• [DIRECTIONS FOR THIS TASK]
What lines of the data hold the string "Switch"? Copy them all.

• [EXERCISE MATERIALS]
:::
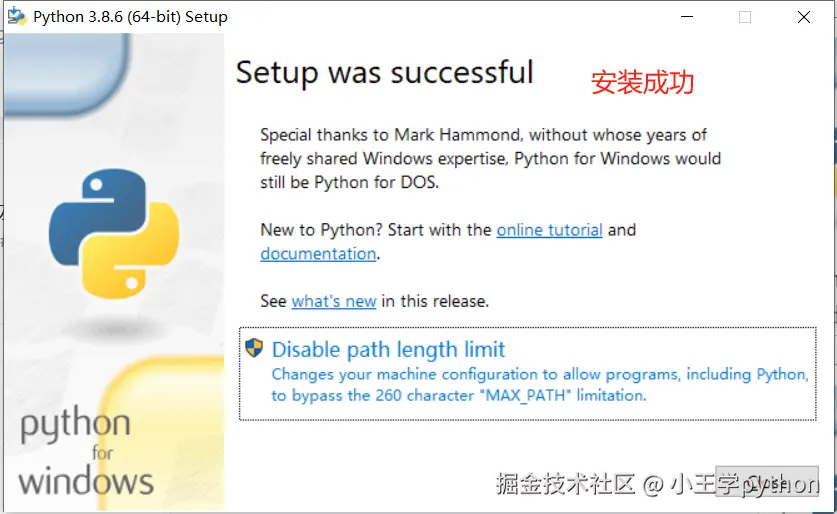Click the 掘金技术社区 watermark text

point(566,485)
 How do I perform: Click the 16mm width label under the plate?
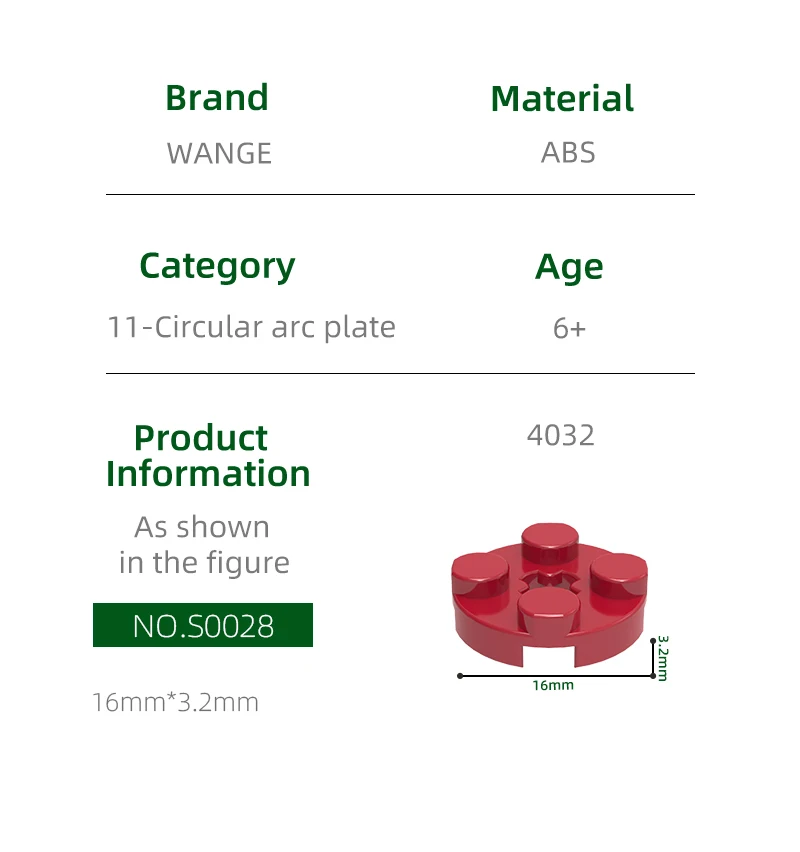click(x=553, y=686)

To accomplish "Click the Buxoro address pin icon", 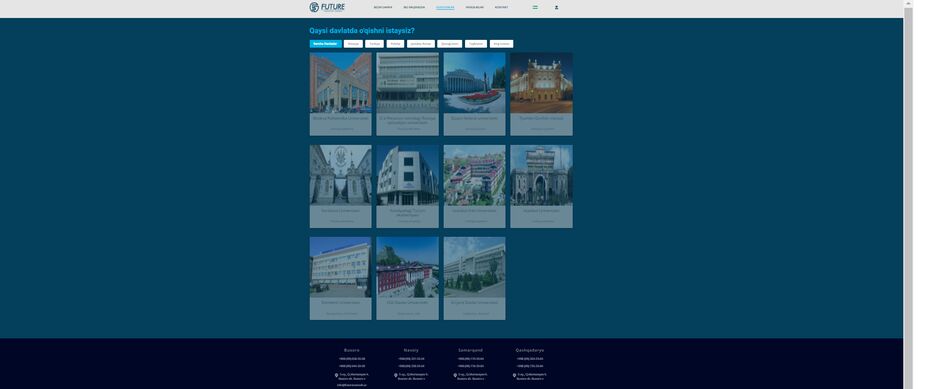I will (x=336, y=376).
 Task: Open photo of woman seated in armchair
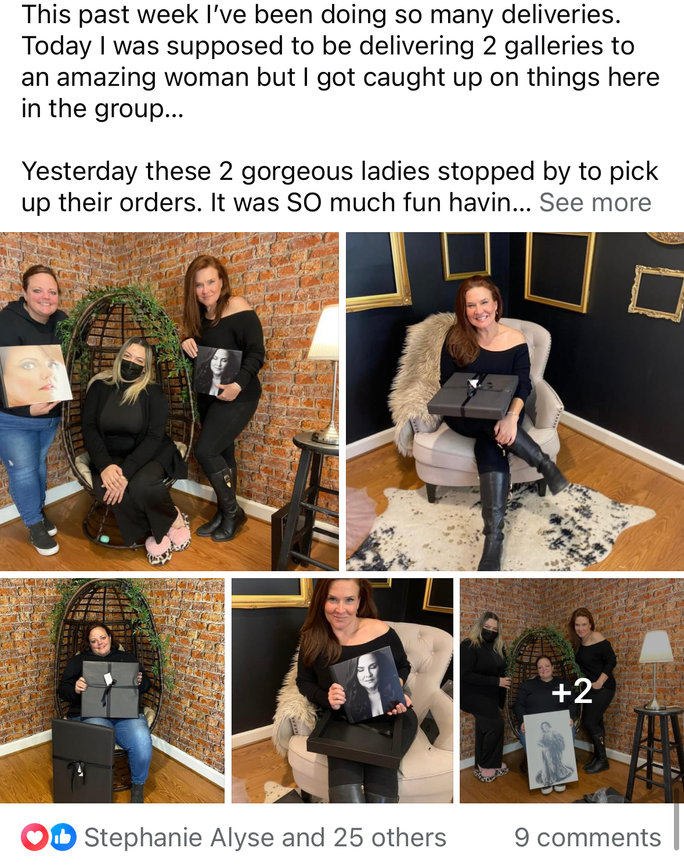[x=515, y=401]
:::
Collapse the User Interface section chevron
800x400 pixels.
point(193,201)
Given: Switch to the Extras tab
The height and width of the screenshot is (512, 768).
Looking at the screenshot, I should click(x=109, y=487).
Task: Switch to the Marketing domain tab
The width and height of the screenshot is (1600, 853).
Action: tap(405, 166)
:::
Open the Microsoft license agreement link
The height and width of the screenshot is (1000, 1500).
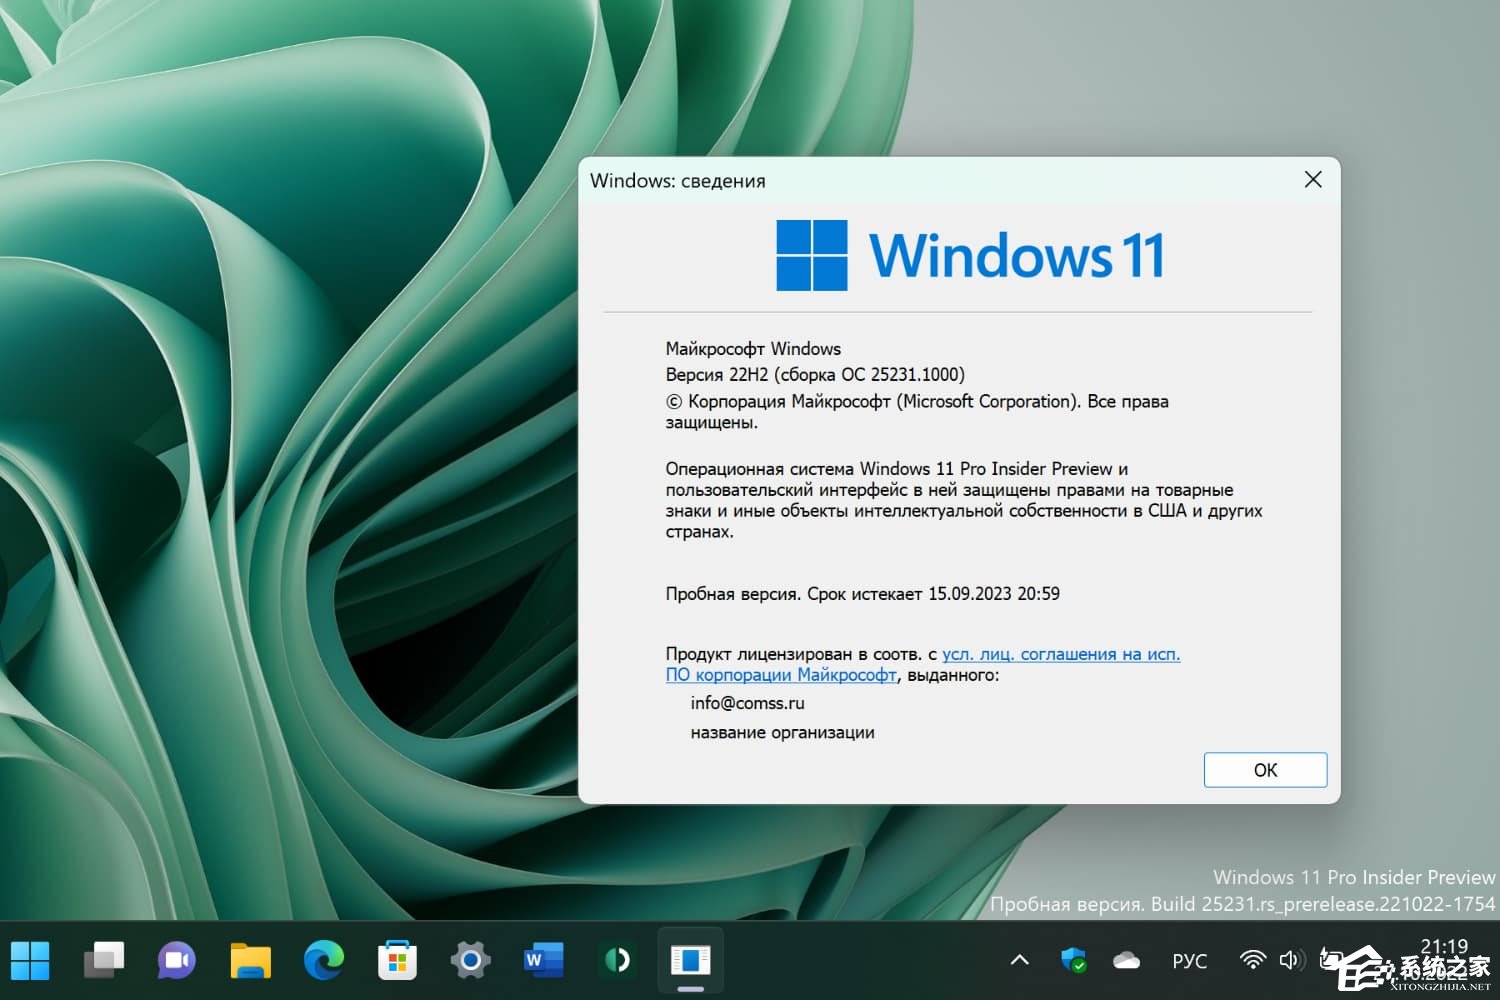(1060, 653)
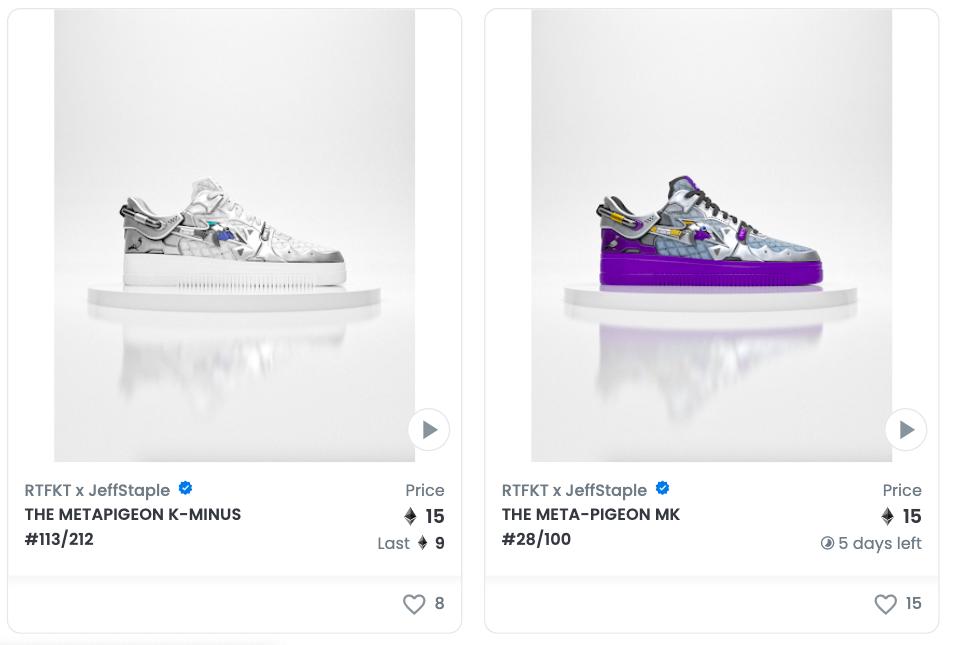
:::
• [FINISHED EXERCISE]
Given: Switch to the Extras tab
Task: Switch to the Marketing domain tab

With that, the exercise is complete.